No entanto, a professora Carolina Capuruço, da Universidade de Minas Gerais (UFMG), alega que, além da questão educacional, a escola oferece proteção social e alimentar.

— Quanto mais tempo as escolas ficam fechadas, sobretudo nas baixas faixas etárias, mais desnutrição, mais pobreza, menos acesso à saúde, menos acesso à escola, que, todos aqui sabemos, é o primeiro local de detecção de abuso físico, social e mental — argumentou. 

Andressa Pellanda, coordenadora-geral da Campanha Nacional pelo Direito à Educação, afirmou que parte da comunidade escolar está com medo da volta presencial e questionou: 

— Que educação se faz com o medo? Que educação se faz sem condições? Então, do ponto de vista pedagógico também, não é o caso de voltar sem condições sanitárias.

Representante da Federação do Sindicato dos Professores e Professoras de Instituições Federais de Ensino Superior e de Ensino Básico, Técnico e Tecnológico (Proifes), Oswaldo Negrão lembrou que o direito à vida é o principal dentre aqueles garantidos na Constituição. 

— Acima de tudo, de todos os direitos constitucionais, nós precisamos remeter ao artigo 5º da Constituição, que é o direito à vida. Nós não ministramos aulas para cadáveres. É um fato primordial a garantia fundamental, o direito à vida — assinalou. 

Autonomia

Para Nina Beatriz Ranieri, professora de direito da Universidade de São Paulo (USP), o projeto de lei discutido não desconsidera a autonomia de estados e municípios nem as regras sanitárias.

— Uma lei federal que qualifique a educação presencial como atividade essencial não significa autoritarismo, não significa uma imposição para esses entes federados porque seria inconstitucional. As redes decidirão como e quando voltar, de acordo com as suas possibilidades.

A visão de Nina Ranieri contrasta com a de Lucas Fernandes, líder de Relações Governamentais do Todos Pela Educação. Ele afirmou que a norma não considera as especificidades das regiões e a situação da pandemia em cada município.

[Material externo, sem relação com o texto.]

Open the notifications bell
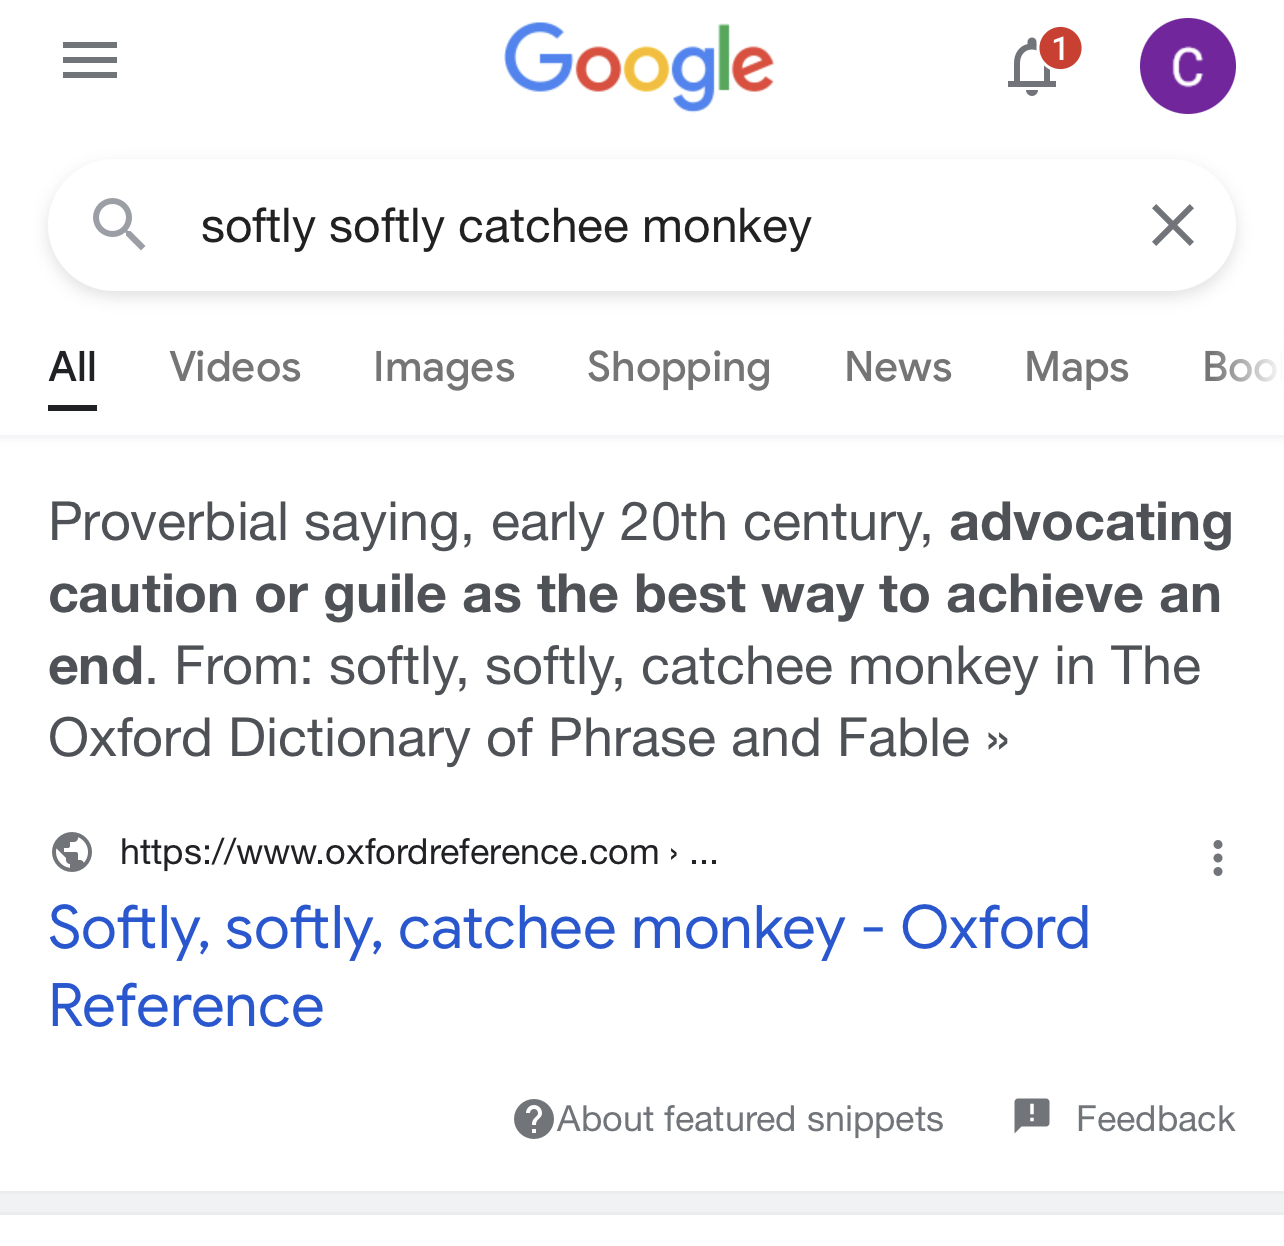The image size is (1284, 1246). (x=1033, y=67)
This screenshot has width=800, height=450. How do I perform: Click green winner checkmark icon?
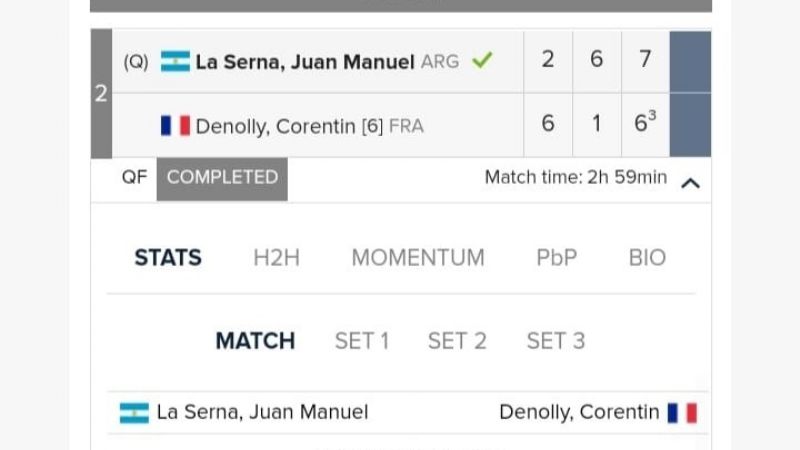coord(482,61)
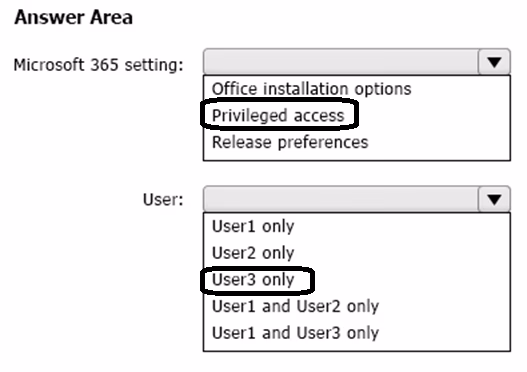Click the Answer Area heading
527x372 pixels.
pyautogui.click(x=74, y=17)
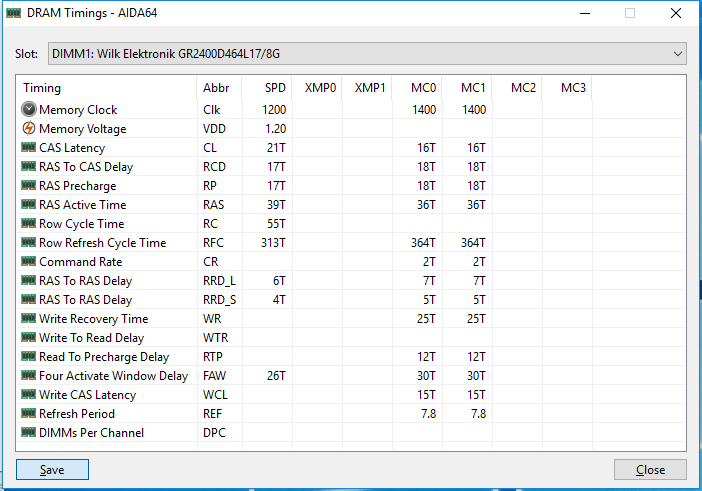This screenshot has width=702, height=491.
Task: Click the Abbr column header
Action: point(216,88)
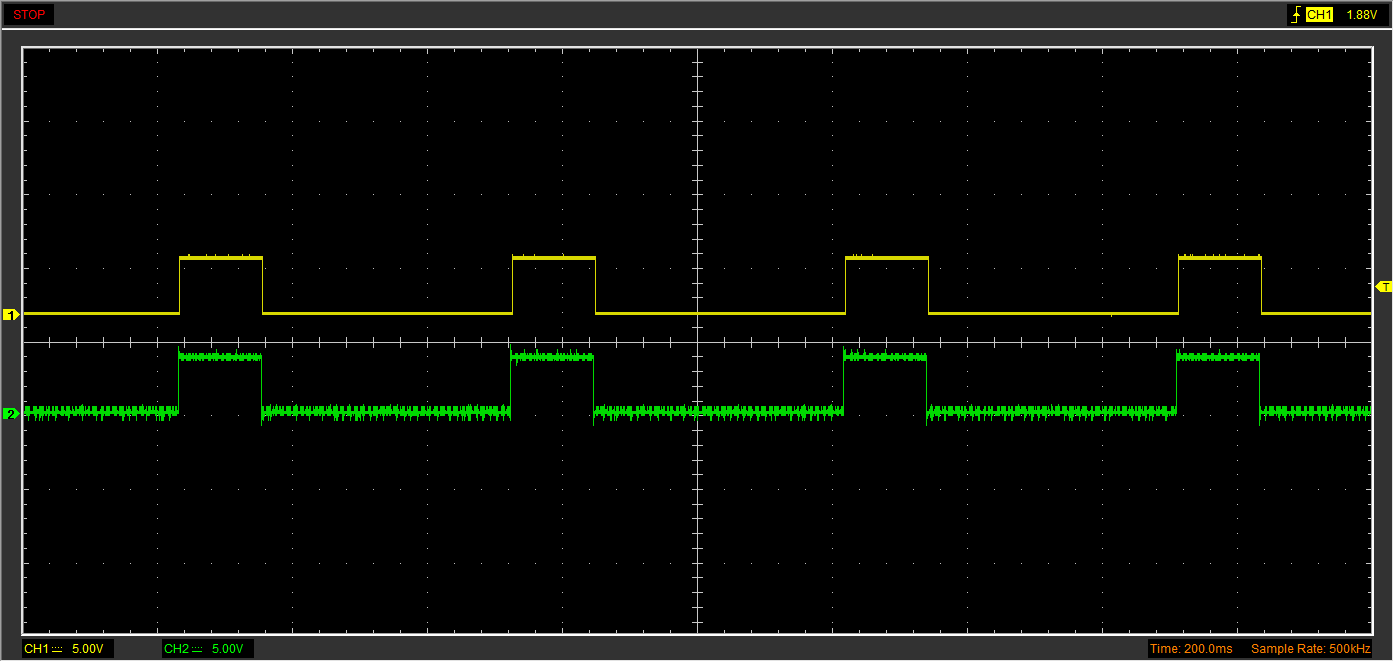
Task: Click the last green CH2 pulse top
Action: tap(1217, 356)
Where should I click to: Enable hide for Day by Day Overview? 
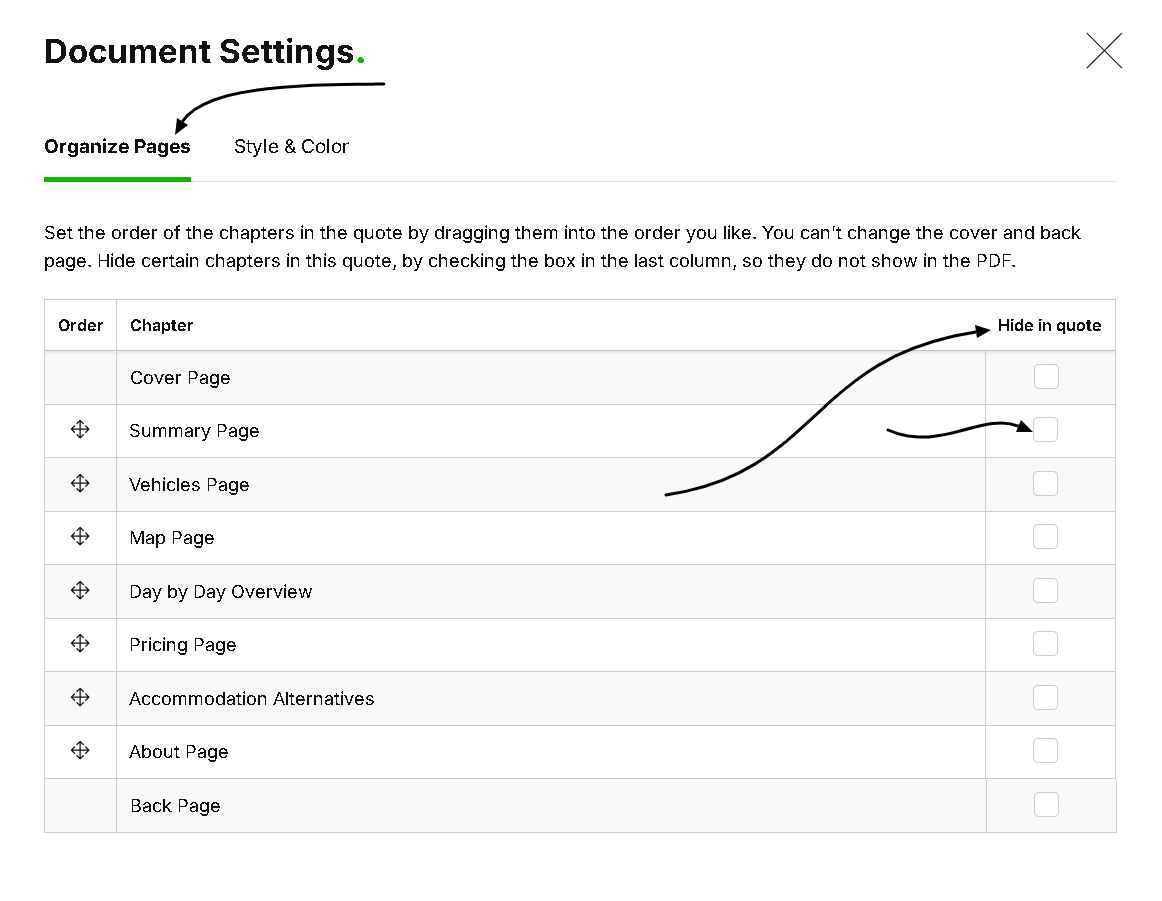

— Apesar da intenção dos legisladores parecer positiva, de colocar a educação em primeiro lugar, colocar a educação como essencial, ela erra no momento em que não dialoga com a heterogeneidade brasileira, não dialoga com a autonomia federativa de entender que os estados e municípios estão em lugares muito diferentes desse processo, e que eles não precisam de uma lei dizendo: "Faça" — argumentou Lucas Fernandes. 

Durante a reunião, alguns dos participantes defenderam que, antes de impor a volta às aulas, o Brasil precisa avançar no controle da transmissão do coronavírus, aumentar a testagem e a vacinação.

O relator do PL 5.595/2020 é o senador Marcos do Val (Podemos-ES).